Hannah was good enough at focusing on the task at hand in that she had probably killed more people in the last few minutes than she had in the rest of her life, depending on how she counted what she did to the Ministry school, but her mind could not help but wander. She noticed that Ron was fighting her on what seemed like everything, and she wondered if she had to keep opposing him, or if it would be better if she just went along with it sometimes. It had not been that long ago that Terry explained the logic of having a leader and how they could not simply question orders in real time, but Ron was never actually appointed leader, and she also had a different relationship with him.
As she knocked people out of the sky, it occurred to her that she never really wanted to be in charge of him or anything, but she felt like she at least had to be equals with him. It was not as if she thought he was vastly more mature and capable; if anything it felt like a relationship of mutual dependence and it seemed off for him to just be giving her orders. I'll put up with it while we're in combat, but unless we actually decide that he'll be some kind of leader for what's left of the group, then he can't simply tell me what to do in any given context.
Satisfied with her decision, she could return to the crisis that was currently developing.

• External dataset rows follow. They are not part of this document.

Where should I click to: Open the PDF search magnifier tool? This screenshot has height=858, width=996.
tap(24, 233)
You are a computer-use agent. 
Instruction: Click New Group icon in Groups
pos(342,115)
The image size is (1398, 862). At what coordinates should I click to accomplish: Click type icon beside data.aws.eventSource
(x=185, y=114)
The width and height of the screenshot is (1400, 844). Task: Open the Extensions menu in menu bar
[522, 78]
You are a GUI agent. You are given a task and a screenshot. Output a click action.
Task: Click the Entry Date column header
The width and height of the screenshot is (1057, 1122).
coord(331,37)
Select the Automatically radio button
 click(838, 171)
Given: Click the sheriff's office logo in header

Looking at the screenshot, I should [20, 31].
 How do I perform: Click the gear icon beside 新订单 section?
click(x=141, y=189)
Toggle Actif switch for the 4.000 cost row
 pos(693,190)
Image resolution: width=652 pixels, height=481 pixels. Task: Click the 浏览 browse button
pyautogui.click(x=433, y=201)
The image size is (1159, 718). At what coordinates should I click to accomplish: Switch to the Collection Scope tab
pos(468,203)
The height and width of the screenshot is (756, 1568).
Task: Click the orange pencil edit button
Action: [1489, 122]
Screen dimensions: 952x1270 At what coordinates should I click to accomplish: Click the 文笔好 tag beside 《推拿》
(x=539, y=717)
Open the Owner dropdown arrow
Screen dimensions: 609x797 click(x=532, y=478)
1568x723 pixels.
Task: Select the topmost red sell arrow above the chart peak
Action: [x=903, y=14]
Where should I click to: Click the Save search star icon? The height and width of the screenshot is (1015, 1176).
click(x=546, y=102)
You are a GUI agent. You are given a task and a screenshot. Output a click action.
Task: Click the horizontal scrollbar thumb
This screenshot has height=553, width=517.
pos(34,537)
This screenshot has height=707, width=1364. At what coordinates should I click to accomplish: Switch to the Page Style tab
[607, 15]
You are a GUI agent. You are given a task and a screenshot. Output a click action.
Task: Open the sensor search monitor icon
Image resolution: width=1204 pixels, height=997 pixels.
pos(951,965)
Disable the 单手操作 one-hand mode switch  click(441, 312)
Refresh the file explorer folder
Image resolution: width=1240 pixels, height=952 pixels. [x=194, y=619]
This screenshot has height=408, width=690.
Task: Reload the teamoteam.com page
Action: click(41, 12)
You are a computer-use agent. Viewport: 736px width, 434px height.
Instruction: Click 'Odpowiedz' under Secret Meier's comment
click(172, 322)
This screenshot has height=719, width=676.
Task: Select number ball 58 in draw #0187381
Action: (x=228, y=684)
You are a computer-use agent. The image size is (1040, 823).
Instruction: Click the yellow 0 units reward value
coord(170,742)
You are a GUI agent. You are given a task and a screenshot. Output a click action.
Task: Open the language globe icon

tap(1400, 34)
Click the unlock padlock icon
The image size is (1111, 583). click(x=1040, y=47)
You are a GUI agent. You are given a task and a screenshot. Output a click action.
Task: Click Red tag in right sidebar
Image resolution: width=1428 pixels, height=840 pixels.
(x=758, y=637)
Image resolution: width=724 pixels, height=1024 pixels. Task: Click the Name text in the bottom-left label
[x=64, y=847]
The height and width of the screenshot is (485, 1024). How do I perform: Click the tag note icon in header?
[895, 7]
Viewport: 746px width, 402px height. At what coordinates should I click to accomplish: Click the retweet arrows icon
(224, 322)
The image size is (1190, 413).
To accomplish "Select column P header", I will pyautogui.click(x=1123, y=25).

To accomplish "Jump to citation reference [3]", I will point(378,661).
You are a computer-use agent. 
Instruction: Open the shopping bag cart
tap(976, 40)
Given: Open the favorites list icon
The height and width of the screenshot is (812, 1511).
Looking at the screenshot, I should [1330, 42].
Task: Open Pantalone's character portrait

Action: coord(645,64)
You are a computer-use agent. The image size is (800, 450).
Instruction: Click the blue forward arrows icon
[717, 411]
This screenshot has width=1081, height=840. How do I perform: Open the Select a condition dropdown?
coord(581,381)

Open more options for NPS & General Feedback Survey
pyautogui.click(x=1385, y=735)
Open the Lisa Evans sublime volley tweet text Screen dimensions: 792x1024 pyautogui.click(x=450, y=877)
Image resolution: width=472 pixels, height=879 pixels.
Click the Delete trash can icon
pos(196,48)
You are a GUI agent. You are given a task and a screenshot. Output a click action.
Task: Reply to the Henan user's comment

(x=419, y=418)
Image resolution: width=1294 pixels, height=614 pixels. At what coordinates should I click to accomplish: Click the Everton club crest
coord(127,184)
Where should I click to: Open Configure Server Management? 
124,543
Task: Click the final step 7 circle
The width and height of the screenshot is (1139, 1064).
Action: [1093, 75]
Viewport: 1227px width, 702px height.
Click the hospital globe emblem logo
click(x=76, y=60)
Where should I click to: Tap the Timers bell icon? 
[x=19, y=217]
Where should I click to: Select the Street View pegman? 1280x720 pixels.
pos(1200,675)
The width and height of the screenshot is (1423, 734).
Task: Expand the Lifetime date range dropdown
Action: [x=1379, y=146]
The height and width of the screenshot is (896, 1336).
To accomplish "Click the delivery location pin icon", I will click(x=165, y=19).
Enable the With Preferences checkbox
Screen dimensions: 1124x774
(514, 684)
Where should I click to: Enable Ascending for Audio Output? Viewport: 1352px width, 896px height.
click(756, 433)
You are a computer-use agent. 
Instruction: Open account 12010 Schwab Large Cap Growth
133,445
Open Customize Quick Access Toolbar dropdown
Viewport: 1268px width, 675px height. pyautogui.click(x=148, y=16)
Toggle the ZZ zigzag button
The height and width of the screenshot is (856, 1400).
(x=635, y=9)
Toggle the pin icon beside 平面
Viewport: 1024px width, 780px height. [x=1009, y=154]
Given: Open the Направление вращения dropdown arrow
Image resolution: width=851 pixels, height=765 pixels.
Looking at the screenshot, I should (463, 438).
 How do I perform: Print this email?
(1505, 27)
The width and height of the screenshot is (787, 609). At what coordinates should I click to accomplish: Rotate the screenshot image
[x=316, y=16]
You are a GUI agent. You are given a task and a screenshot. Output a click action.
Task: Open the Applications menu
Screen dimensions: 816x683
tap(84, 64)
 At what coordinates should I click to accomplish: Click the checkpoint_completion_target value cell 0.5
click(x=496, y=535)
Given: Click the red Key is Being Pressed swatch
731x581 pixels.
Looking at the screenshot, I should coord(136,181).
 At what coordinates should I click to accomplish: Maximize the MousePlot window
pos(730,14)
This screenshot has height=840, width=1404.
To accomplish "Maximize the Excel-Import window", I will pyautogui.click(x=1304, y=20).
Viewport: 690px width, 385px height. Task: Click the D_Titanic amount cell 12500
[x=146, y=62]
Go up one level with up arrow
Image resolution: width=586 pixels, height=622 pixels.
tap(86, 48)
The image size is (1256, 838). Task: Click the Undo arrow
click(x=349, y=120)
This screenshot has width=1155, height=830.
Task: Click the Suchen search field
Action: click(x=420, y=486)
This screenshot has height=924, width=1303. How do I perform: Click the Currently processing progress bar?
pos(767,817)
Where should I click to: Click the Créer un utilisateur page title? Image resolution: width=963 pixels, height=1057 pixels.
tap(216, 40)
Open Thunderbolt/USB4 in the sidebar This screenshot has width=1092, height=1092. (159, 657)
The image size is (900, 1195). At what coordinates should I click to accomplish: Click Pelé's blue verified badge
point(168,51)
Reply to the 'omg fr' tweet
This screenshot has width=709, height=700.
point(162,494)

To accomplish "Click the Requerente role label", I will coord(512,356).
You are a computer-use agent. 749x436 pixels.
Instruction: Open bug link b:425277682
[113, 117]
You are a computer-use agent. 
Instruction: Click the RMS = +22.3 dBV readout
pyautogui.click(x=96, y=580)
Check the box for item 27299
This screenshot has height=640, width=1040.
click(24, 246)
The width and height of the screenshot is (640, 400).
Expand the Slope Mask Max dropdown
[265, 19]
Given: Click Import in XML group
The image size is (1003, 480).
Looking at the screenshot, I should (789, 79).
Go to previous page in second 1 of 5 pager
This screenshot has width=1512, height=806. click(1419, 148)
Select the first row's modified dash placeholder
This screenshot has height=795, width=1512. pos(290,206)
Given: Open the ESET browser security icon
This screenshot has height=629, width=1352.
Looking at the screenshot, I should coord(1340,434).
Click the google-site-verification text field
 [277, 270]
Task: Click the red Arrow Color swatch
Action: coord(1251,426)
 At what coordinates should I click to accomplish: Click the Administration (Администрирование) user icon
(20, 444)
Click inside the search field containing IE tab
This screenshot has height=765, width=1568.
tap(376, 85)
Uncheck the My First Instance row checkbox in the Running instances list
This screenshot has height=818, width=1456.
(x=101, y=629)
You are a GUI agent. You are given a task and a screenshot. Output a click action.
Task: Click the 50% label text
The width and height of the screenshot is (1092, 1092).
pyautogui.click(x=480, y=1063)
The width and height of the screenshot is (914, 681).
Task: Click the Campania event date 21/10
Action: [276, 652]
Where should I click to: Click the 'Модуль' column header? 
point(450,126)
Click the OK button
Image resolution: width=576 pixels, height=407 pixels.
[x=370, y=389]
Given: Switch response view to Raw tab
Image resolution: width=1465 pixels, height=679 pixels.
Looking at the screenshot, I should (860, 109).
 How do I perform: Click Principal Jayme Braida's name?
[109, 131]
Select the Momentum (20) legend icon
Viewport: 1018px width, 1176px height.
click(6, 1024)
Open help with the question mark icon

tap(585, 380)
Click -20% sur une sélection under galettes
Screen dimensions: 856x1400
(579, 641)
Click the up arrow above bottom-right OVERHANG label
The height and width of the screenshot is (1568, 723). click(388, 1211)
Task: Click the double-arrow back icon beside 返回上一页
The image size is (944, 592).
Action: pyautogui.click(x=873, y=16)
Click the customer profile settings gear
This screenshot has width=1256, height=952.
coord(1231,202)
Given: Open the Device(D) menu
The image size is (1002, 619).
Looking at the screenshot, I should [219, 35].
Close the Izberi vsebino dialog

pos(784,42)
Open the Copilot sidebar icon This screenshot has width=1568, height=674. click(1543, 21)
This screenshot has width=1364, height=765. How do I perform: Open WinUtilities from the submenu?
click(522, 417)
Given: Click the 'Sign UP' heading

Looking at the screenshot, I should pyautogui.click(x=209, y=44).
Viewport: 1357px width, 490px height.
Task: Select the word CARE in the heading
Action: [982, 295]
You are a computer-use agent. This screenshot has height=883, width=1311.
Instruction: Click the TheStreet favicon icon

The fliers, whoever they actually were, had noticed they were being taken out, and in greater numbers than they could afford to lose. They could try returning the brooms to the victims as they were losing them, but that would only keep them all in the same place while their own broomsticks were frozen. The whole force would be stalled and unable to reach the objective. As a result, they had no real option except to kill their attackers, and their first target was going to be the boats in the water, as she realized about when one of them exploded.
"Ron, there are too many of them!" she screamed.
"I know that! We're moving again!"
It was easy enough to trust in his presence of mind and she could only think that it was because she ran through the situation in her own head. If I trust him blindly it's going to start looking like I don't have a reason to trust him, and if he ever makes a mistake-
As they joined hands and apparated again, this time she had no idea where they were going, only that wherever it was, there was probably going to be more fighting to do, and she would certainly have no time to think about who she was, who Ron was, or what their relationship was. I know I feel for him, isn't that enough? Can't we just understand each other all the time as long as we... love each other?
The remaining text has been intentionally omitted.